M. le président. « Art. 5 bis . _ I. _ Il est inséré, dans le code général des impôts, un article 789 A ainsi rédigé :
« Art. 789 A . _ Sont exonérées de droits de mutation par décès, à concurrence de la moitié de leur valeur, les parts ou les actions d'une société ayant une activité industrielle, commerciale, artisanale, agricole ou libérale si les conditions suivantes sont réunies :
« a. Les parts ou les actions mentionnées ci-dessus doivent faire l'objet d'un engagement collectif de conservation d'une durée minimale de huit ans en cours au jour du décès, qui a été pris par le défunt, pour lui et ses ayants cause à titre gratuit, avec d'autres associés ;
« b. L'engagement collectif de conservation doit porter sur au moins 25 % des droits financiers et des droits de vote attachés aux titres émis par la société s'ils sont admis à la négociation sur un marché réglementé ou, à défaut, sur au moins 34 %, y compris les parts ou actions transmises.
« Ces pourcentages doivent être respectés tout au long de la durée de l'engagement collectif de conservation.
« L'engagement collectif de conservation est opposable à l'administration à compter de la date de l'enregistrement de l'acte qui le constate.
« Pour le calcul des pourcentages prévus au premier alinéa, il est tenu compte des titres détenus par une société possédant directement une participation dans la société dont les parts ou actions font l'objet de l'engagement collectif de conservation visé au a et auquel elle a souscrit.
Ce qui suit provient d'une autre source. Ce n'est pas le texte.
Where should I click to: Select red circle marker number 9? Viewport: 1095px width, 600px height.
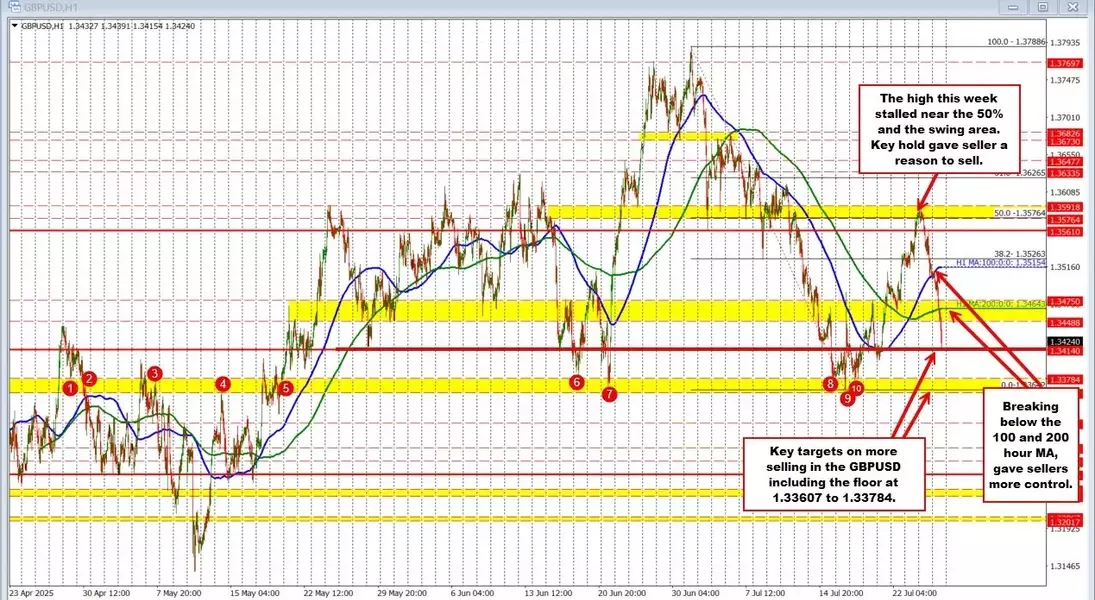click(x=847, y=398)
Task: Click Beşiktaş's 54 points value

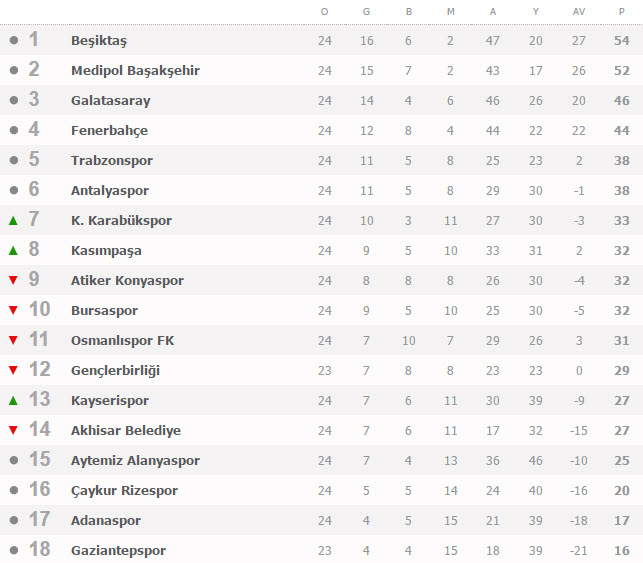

« La valeur des titres de cette société qui sont transmis par décès bénéficie de l'exonération partielle à proportion de la valeur réelle de son actif brut qui correspond à la participation ayant fait l'objet de l'engagement collectif de conservation ;
« c. Chacun des héritiers, donataires ou légataires prend l'engagement dans la déclaration de succession, pour lui et ses ayants cause à titre gratuit, de conserver les parts ou les actions transmises pendant une durée de huit ans à compter de la date d'expiration du délai visé au a .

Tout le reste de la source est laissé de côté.